* What you will do
From the entries below, return only the lines starting at the one that contains "App Store (562, 15)" and ending at the one that contains "Back to top (864, 1406)", exactly as they stand.

* Records supplied

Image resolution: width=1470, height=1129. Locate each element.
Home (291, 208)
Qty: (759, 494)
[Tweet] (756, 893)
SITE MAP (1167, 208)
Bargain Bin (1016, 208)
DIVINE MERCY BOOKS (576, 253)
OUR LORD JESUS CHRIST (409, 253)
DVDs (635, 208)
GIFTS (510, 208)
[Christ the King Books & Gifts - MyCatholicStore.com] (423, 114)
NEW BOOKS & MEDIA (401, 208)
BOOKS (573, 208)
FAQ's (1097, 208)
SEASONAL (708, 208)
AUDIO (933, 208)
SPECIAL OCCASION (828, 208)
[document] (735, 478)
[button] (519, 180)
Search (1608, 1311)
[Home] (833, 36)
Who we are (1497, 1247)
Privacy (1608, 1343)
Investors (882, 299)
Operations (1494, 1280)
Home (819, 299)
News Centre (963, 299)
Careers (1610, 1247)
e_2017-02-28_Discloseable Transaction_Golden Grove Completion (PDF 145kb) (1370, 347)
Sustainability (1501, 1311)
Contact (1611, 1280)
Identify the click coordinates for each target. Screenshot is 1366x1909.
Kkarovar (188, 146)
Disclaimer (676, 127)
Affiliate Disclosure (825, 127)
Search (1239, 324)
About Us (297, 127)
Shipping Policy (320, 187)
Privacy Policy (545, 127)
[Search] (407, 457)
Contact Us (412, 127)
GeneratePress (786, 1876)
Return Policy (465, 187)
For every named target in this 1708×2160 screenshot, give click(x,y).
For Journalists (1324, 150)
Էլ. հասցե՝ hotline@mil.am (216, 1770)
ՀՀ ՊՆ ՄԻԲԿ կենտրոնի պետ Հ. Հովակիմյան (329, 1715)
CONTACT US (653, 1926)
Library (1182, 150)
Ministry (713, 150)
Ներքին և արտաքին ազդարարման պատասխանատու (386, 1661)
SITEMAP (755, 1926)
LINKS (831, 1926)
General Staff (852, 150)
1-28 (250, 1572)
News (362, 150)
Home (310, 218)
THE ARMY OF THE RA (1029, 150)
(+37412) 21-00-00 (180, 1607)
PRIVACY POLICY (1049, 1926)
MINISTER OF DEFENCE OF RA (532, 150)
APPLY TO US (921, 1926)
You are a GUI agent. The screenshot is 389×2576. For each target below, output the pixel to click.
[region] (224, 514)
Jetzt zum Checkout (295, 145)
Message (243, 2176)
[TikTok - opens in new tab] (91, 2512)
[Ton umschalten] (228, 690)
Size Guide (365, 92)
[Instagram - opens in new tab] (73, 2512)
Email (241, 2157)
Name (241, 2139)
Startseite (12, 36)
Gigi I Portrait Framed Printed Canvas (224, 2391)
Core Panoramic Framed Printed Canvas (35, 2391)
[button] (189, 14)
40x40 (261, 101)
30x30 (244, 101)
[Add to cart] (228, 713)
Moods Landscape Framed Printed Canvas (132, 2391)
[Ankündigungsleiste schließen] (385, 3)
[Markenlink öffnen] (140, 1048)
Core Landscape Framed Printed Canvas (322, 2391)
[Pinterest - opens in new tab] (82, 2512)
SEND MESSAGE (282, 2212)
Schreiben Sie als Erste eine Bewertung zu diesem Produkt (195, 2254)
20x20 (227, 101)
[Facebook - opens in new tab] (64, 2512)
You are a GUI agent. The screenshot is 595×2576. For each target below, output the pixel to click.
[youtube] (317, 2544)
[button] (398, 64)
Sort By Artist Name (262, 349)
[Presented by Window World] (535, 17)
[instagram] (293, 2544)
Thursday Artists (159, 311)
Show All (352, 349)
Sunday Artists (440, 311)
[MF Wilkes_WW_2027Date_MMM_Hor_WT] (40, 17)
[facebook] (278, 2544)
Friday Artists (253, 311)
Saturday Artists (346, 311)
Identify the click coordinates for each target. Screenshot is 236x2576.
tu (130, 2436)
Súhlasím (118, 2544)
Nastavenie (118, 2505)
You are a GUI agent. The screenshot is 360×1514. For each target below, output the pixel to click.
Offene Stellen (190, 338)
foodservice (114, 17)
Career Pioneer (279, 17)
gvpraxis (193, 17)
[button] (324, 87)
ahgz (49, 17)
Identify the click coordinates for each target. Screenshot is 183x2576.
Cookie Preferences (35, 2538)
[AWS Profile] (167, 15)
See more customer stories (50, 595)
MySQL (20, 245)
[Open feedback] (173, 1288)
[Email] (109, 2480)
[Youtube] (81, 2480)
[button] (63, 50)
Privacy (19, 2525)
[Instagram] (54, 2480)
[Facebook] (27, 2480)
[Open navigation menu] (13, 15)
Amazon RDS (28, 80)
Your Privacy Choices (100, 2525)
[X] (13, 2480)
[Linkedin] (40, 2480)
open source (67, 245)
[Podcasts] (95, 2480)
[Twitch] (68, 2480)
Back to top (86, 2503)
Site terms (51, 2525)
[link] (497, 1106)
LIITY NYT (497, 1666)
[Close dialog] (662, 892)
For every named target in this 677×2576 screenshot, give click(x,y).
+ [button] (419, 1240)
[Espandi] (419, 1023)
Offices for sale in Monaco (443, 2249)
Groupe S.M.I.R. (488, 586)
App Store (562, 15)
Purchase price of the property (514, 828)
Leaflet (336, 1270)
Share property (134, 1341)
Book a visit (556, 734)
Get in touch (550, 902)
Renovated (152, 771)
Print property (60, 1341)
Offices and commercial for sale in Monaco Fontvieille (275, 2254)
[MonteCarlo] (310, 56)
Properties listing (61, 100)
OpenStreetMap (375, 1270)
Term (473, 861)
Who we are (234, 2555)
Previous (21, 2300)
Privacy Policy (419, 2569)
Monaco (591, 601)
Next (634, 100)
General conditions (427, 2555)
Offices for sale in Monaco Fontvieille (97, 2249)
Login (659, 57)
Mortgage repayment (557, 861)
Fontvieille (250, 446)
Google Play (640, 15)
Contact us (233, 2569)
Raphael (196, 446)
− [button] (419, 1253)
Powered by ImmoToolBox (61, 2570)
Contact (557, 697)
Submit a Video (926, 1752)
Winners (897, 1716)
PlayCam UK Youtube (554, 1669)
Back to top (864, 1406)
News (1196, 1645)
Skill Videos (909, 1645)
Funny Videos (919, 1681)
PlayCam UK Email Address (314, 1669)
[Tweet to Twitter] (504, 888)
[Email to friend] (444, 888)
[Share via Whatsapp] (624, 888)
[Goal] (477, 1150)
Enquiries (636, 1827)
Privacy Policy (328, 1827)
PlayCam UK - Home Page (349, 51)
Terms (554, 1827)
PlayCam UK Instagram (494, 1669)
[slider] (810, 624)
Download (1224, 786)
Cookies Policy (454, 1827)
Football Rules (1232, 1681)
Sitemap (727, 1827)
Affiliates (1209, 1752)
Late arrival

* Output
App Store (562, 15)
Purchase price of the property (514, 828)
Leaflet (336, 1270)
Share property (134, 1341)
Book a visit (556, 734)
Get in touch (550, 902)
Renovated (152, 771)
Print property (60, 1341)
Offices and commercial for sale in Monaco Fontvieille (275, 2254)
[MonteCarlo] (310, 56)
Properties listing (61, 100)
OpenStreetMap (375, 1270)
Term (473, 861)
Who we are (234, 2555)
Previous (21, 2300)
Privacy Policy (419, 2569)
Monaco (591, 601)
Next (634, 100)
General conditions (427, 2555)
Offices for sale in Monaco Fontvieille (97, 2249)
Login (659, 57)
Mortgage repayment (557, 861)
Fontvieille (250, 446)
Google Play (640, 15)
Contact us (233, 2569)
Raphael (196, 446)
− [button] (419, 1253)
Powered by ImmoToolBox (61, 2570)
Contact (557, 697)
Submit a Video (926, 1752)
Winners (897, 1716)
PlayCam UK Youtube (554, 1669)
Back to top (864, 1406)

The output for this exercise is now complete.